3R-Forschung vorantreiben
In einem anderen Punkt dagegen herrscht Einigkeit: Die Schweiz soll die sogenannte 3R-Forschung vorantreiben, also die Bemühungen, Tierversuche zu reduzieren, zu verfeinern und zu ersetzen. Letztes Jahr hat der Bund 20 Millionen Franken für ein neues 3R-Forschungsprogramm aufgeworfen, verteilt auf fünf Jahre. Zusätzlich erhält das 2018 gegründete 3R-Kompetenzzentrum neu mehr Mittel, pro Jahr sind es nun total rund 4 Millionen Franken, davon 3,5 von Bund und Hochschulen.

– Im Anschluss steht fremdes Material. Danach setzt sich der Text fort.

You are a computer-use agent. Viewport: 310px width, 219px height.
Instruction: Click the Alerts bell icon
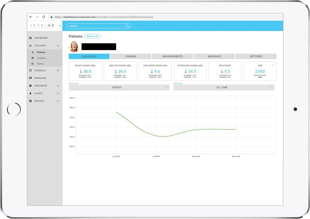(x=31, y=93)
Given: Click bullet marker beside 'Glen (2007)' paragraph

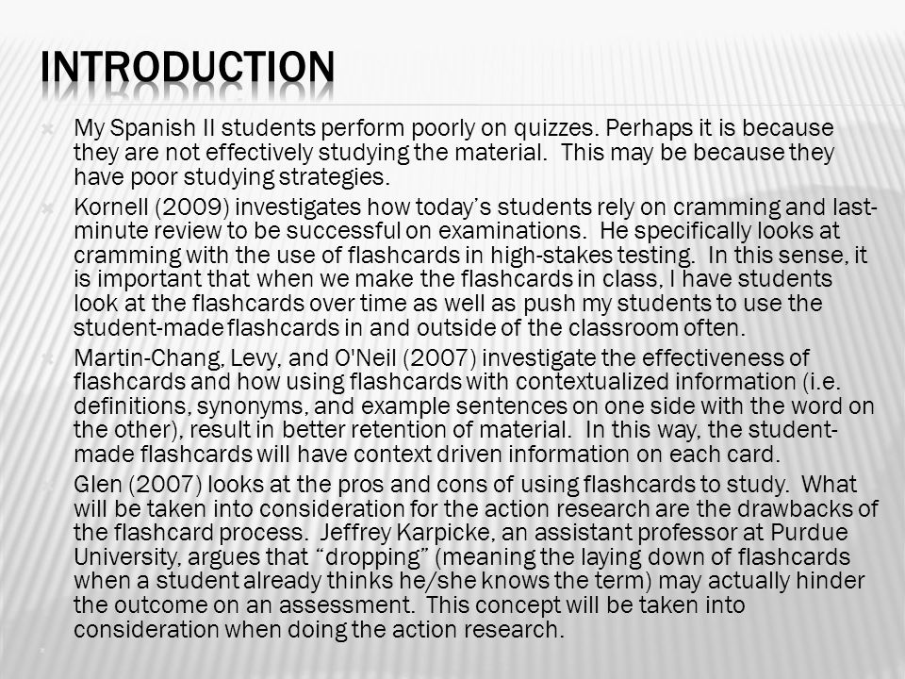Looking at the screenshot, I should [x=48, y=485].
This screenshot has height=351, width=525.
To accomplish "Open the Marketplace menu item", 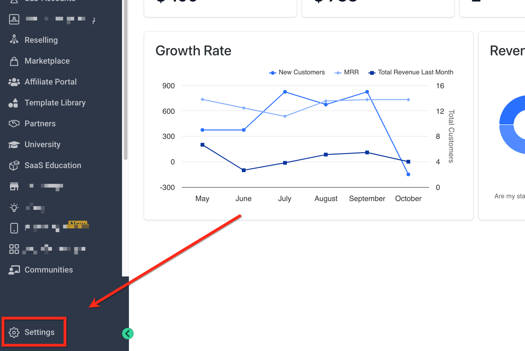I will point(47,61).
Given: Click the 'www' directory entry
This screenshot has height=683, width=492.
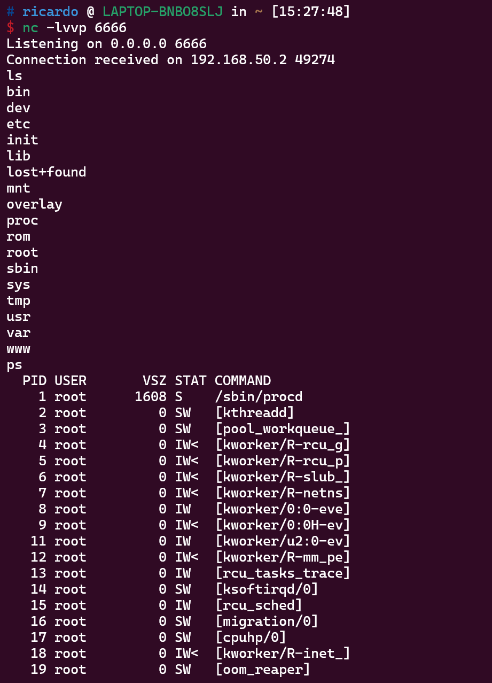Looking at the screenshot, I should point(18,349).
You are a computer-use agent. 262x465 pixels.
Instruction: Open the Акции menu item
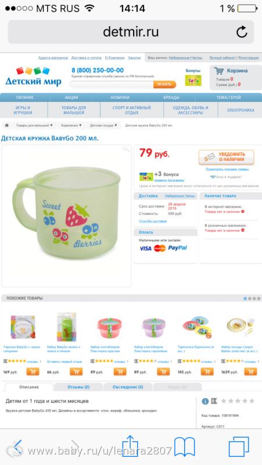pyautogui.click(x=71, y=97)
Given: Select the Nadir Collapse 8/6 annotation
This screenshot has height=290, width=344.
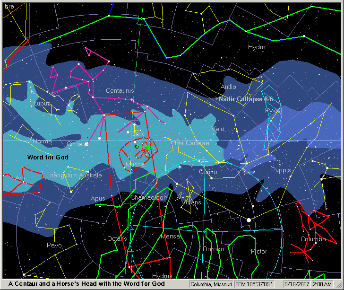Looking at the screenshot, I should tap(246, 99).
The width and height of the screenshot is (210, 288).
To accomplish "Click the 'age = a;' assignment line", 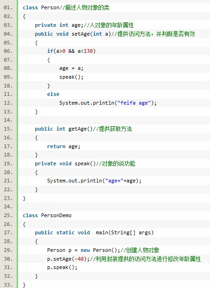I will (x=71, y=69).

«Es herrscht noch immer ein grosses Ungleichgewicht.»
«Es herrscht trotzdem noch immer ein grosses Ungleichgewicht», sagt Ständerätin Maya Graf (Grüne). Sie meint damit die Tatsache, dass die Forschungsgelder ungleich verteilt sind. Genaue Zahlen existieren zwar nicht. Eine Vorstellung gibt aber folgender Vergleich: 2019 gingen vom Schweizerischen Nationalfonds 140 Millionen Franken an Projekte, die auch Tierversuche beinhalten, viel mehr also als an die 3R-Forschung.
Es sei unbefriedigend, sagt Graf, dass noch immer mehr als eine halbe Million Tiere pro Jahr direkt für Versuche gebraucht würden. Sie zeigt sich aber zuversichtlich, dass dank der Volksinitiative und jahrelangem politischem Druck ein Umdenken stattfinde, auch mit Blick auf die wirtschaftlichen Chancen der 3R-Forschung. «Die Schweiz kann sich so einen Innovationsvorteil verschaffen.»
Prompt kommen aus der Wirtschaft positive Signale. Die Wirtschaft setze sich seit langer Zeit für Verbesserung, Reduktion und Ersatz von Tierversuchen ein, sagt Michael Wiesner, Sprecher des Wirtschaftsdachverbands Economiesuisse. «Daher unterstützen wir auch grundsätzlich das Anliegen, dass der Förderung des 3R-Prinzips die notwendigen Mittel zur Verfügung gestellt werden.»
Streit um Geld absehbar
Offen ist jedoch, ob der Konsens bestehen bleibt, wenn es um die Höhe der finanziellen Mittel geht. Die vorberatende Wissenschaftskommission des Nationalrats hat im letzten Herbst einen Vorstoss von Katja Christ (GLP) gutgeheissen, der «mehr Ressourcen und Anreize» für die 3R-Forschung verlangt. Nun wird sich die ständerätliche Schwesterkommission darüber beugen, Anhörungen mit Experten sind im zweiten Quartal geplant. Für die Grüne Maya Graf ist klar: Es braucht mehr Geld. Mitte-Politikerin Andrea Gmür dagegen will die Anhörungen abwarten. Sie selber sei «eher skeptisch», ob weitere Mittel notwendig seien.